The Mathematics of Artificial Intelligence
Gabriel Peyré
TL;DR
This overview analyzes how mathematics grounds AI, from empirical risk minimization and gradient dynamics to mean-field limits, neural ODE representations, and flow-based generative modeling, including attention-based transformers. It highlights analytical and probabilistic tools applied to model architectures (MLPs, ResNets, Transformers) and training dynamics (Wasserstein gradient flows, McKean–Vlasov PDEs), revealing both universal approximation insights and flow-based optimization strategies. Key contributions include mean-field and PDE descriptions of learning, flow-matching approaches for diffusion-like generation, and a particle-system view of attention, all illustrating how rigorous math informs architecture design and training behavior. The article also emphasizes open questions on generalization, reasoning capabilities of large models, resource efficiency, and privacy, urging mathematicians to contribute to principled AI theory and design.
Abstract
This overview article highlights the critical role of mathematics in artificial intelligence (AI), emphasizing that mathematics provides tools to better understand and enhance AI systems. Conversely, AI raises new problems and drives the development of new mathematics at the intersection of various fields.
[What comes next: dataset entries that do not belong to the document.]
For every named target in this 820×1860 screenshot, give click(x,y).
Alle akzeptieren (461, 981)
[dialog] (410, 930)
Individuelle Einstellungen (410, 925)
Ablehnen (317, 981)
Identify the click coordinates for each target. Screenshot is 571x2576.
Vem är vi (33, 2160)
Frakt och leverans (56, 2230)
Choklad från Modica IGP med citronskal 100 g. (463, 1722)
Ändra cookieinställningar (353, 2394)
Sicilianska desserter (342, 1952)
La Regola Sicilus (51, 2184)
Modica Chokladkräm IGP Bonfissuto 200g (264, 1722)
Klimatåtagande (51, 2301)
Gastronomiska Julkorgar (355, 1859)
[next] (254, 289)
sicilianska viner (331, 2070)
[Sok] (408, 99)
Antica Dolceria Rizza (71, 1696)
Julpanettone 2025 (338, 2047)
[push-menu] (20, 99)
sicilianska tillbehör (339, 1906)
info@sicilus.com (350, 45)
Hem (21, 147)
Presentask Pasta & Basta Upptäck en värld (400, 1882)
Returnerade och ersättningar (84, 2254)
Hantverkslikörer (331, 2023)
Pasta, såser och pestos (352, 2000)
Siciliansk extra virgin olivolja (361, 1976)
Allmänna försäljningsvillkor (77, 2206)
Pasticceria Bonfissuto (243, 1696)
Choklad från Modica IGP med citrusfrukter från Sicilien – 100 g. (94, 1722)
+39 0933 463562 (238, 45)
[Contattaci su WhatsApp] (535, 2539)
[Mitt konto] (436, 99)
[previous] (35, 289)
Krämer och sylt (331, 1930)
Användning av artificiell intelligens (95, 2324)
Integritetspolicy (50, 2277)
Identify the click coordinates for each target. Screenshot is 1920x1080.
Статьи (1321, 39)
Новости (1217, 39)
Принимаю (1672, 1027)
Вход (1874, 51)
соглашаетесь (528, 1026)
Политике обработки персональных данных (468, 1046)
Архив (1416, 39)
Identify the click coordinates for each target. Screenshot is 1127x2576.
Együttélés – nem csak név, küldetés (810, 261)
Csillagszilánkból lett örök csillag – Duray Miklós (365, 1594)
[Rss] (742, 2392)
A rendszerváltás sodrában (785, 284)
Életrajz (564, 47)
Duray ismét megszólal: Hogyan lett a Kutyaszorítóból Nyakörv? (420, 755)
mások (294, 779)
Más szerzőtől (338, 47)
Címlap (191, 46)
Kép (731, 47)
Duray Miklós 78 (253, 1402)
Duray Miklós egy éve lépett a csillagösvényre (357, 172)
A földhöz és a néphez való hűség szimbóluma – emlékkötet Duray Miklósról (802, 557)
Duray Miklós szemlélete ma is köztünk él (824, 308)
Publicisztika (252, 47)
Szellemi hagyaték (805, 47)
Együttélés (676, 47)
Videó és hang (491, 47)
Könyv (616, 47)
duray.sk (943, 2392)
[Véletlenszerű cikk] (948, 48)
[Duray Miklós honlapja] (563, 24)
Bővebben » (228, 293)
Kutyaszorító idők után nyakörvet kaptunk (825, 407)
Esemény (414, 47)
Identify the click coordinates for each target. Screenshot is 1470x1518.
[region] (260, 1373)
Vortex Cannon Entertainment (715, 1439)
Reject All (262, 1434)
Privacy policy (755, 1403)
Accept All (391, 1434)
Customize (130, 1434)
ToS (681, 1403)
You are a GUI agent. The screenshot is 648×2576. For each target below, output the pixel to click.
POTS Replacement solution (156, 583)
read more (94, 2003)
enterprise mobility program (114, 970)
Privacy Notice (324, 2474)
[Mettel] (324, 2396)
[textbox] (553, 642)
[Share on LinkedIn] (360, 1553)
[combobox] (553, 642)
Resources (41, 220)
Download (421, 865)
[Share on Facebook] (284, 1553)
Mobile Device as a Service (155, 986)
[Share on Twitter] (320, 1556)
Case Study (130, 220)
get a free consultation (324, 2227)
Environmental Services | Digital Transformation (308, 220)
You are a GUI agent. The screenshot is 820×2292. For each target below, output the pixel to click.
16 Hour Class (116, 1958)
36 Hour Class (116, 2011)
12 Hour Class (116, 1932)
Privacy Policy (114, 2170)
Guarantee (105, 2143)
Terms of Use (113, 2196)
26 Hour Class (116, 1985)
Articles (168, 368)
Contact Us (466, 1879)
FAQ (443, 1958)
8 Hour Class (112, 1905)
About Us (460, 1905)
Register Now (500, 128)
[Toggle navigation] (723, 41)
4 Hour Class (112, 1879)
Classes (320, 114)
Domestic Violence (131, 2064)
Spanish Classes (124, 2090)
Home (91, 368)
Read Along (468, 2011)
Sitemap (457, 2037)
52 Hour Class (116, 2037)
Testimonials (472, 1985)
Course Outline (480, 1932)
This article focuses on the application of analytical and probabilistic tools to model neural network architectures and better understand their optimization. Statistical questions (particularly the generalization capacity of these networks) are intentionally set aside, though they are of crucial importance. We also shed light on the evolution of ideas that have enabled significant advances in AI through architectures tailored to specific tasks, each echoing distinct mathematical techniques. The goal is to encourage more mathematicians to take an interest in and contribute to this exciting field.